=== WHAT THIS TASK INVOLVES ===
Count how many lines in the data below contain the string "response", treating uppercase and lowercase as different. Reply with the number alone.

=== EXTRACTED RECORDS ===
[start]

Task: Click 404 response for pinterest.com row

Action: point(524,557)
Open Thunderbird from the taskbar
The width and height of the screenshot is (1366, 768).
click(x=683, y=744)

[end]

=== SOLUTION TO THIS EXERCISE ===
1